**** Text excerpt ****

As part of the peace process, Colombia created the Special Judicial Body for Peace (JEP), an independent government body to investigate and prosecute war crimes committed by both sides during the civil war. Last October Colombian prosecutors sent 206 cases of sexual violence involving security forces and allied paramilitary units between 1991 and 2014 to the court for investigation. 

But even with the relatively new peace court, Colombia’s process to investigate and punish those responsible for sexual violence remains deeply flawed. In 2020, Colombia’s congress commissioned a study of sexual violence against children after a brutal case of seven soldiers accused of raping a 14-year old indigenous girl attracted international attention. The report found that the vast majority of these incidents were investigated away from public scrutiny by military courts.  Of the 288 accusations involving police officers or soldiers between 2014 and 2020, 51 percent of the individuals who were found responsible were punished, but military courts do not have to disclose what the sentence was.

****

▸ Prompt 1
Reproduce verbatim the stretch of the passage on Colombia's peace court from "As part of the" through "court for investigation.".
▸ Prompt 2
According to the passage on Colombia's peace court, how many cases of sexual violence did Colombian prosecutors send to the court last October?
▸ Prompt 3
Continue the passage on Colombia's peace court from the point where it ends.
The records have no connection to the passage on Colombia's peace court.

**** Records ****

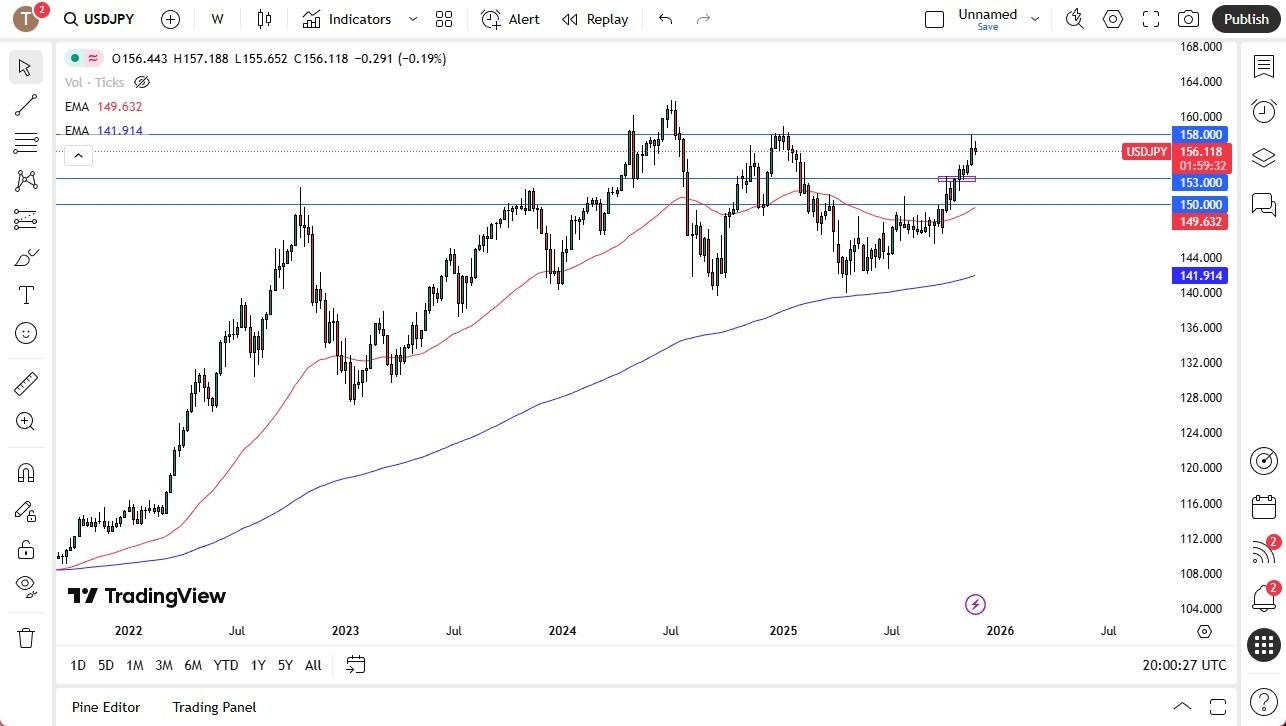Click the Publish button

point(1245,19)
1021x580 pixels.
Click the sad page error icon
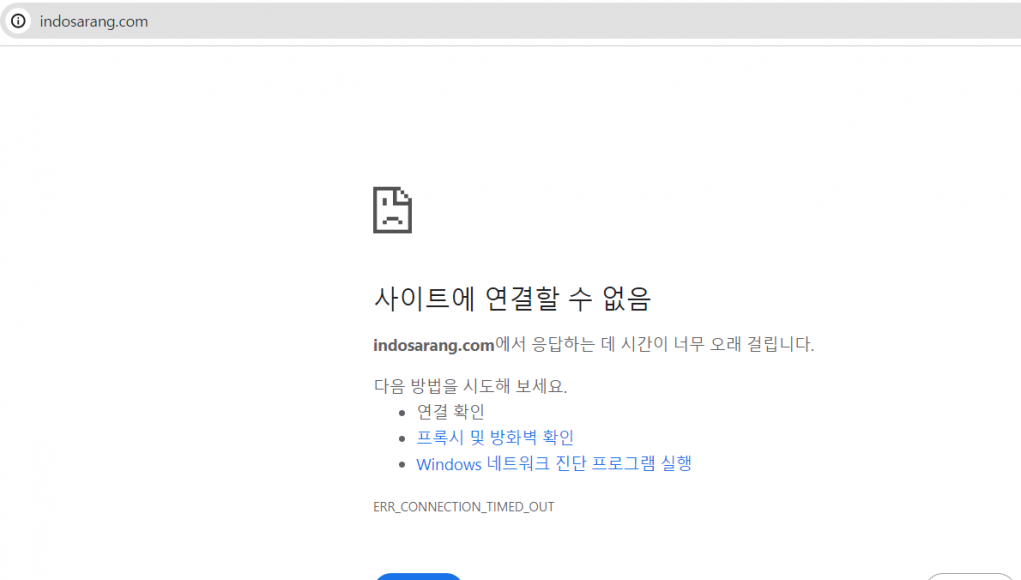[392, 210]
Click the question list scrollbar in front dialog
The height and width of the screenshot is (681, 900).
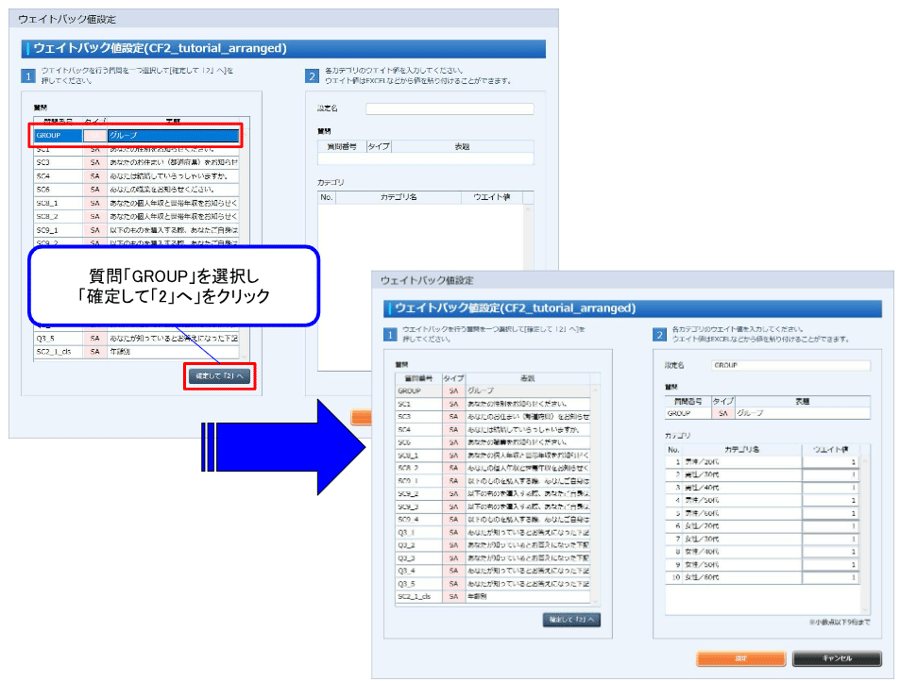point(596,490)
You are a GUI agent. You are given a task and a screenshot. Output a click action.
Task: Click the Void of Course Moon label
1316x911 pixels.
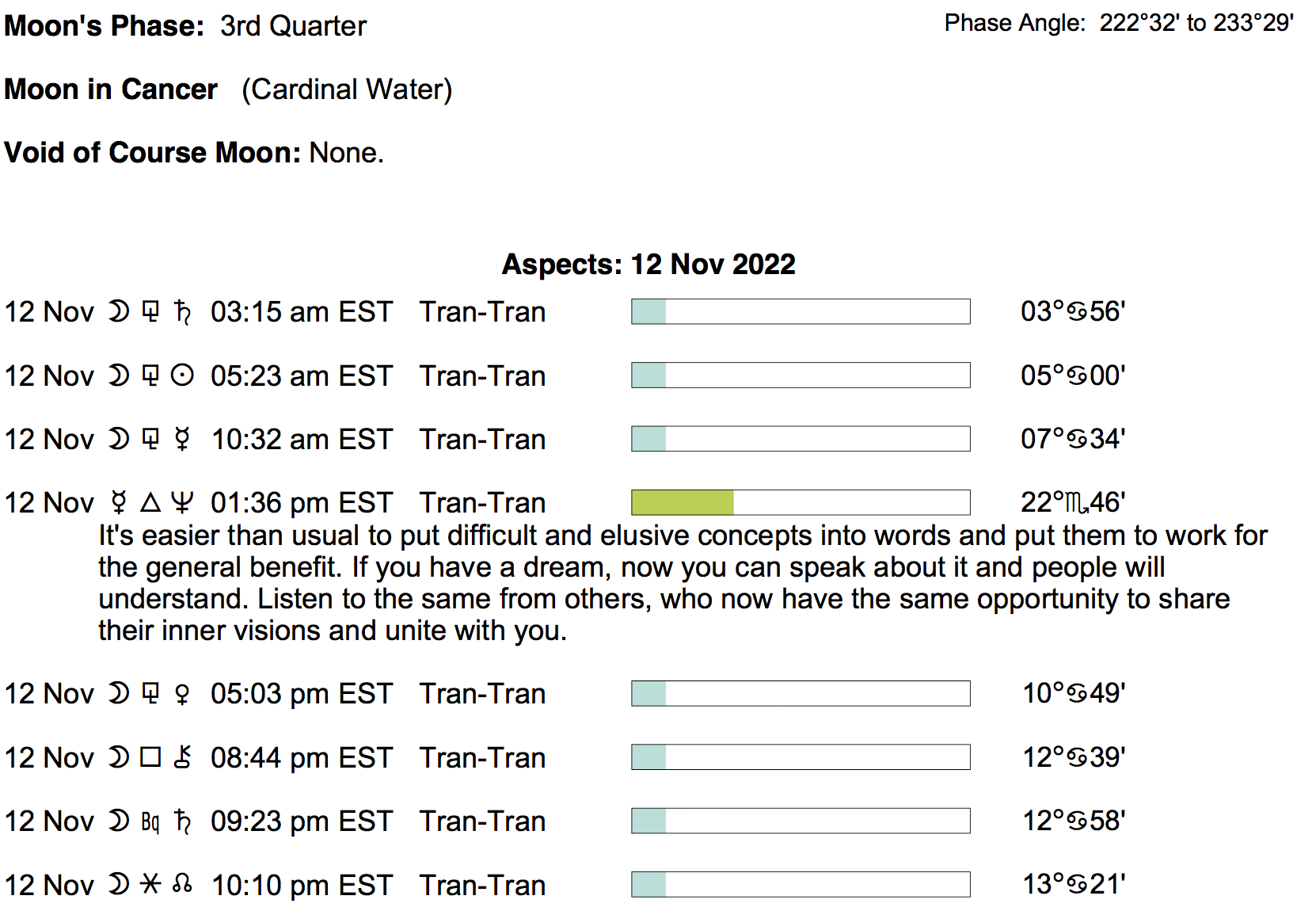(x=152, y=152)
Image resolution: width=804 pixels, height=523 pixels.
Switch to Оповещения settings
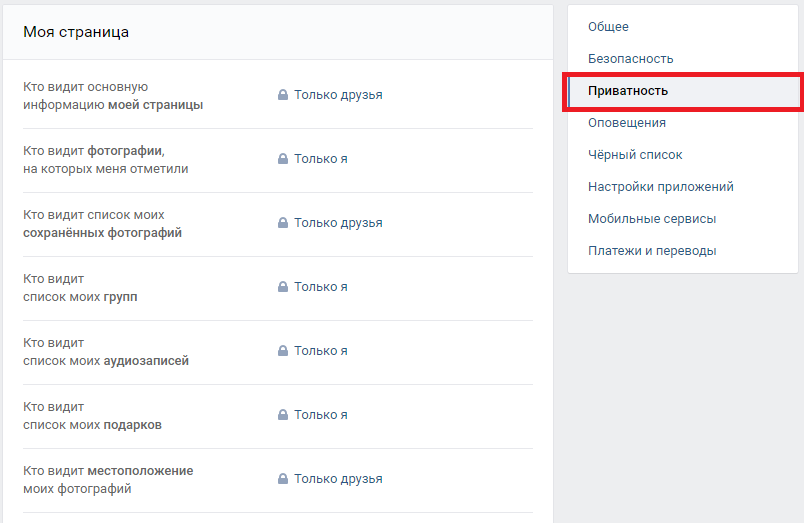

****

▸ Result 1
As part of the peace process, Colombia created the Special Judicial Body for Peace (JEP), an independent government body to investigate and prosecute war crimes committed by both sides during the civil war. Last October Colombian prosecutors sent 206 cases of sexual violence involving security forces and allied paramilitary units between 1991 and 2014 to the court for investigation.

▸ Result 2
206 cases

▸ Result 3
The congressional report prompted calls for reform from human rights organizations and increased transparency— demands which the federal government promised to address but has yet to take up. 

For Franceska Martín, a student at University Valle in Cali, the sexual violence accusations are a critical reason for taking to the streets.

“I’ve been a victim of sexual assault, and I didn’t report it because I was afraid and ashamed,” she said. “Imagine how much harder it is to come forward when the rapist is a policeman in your community.”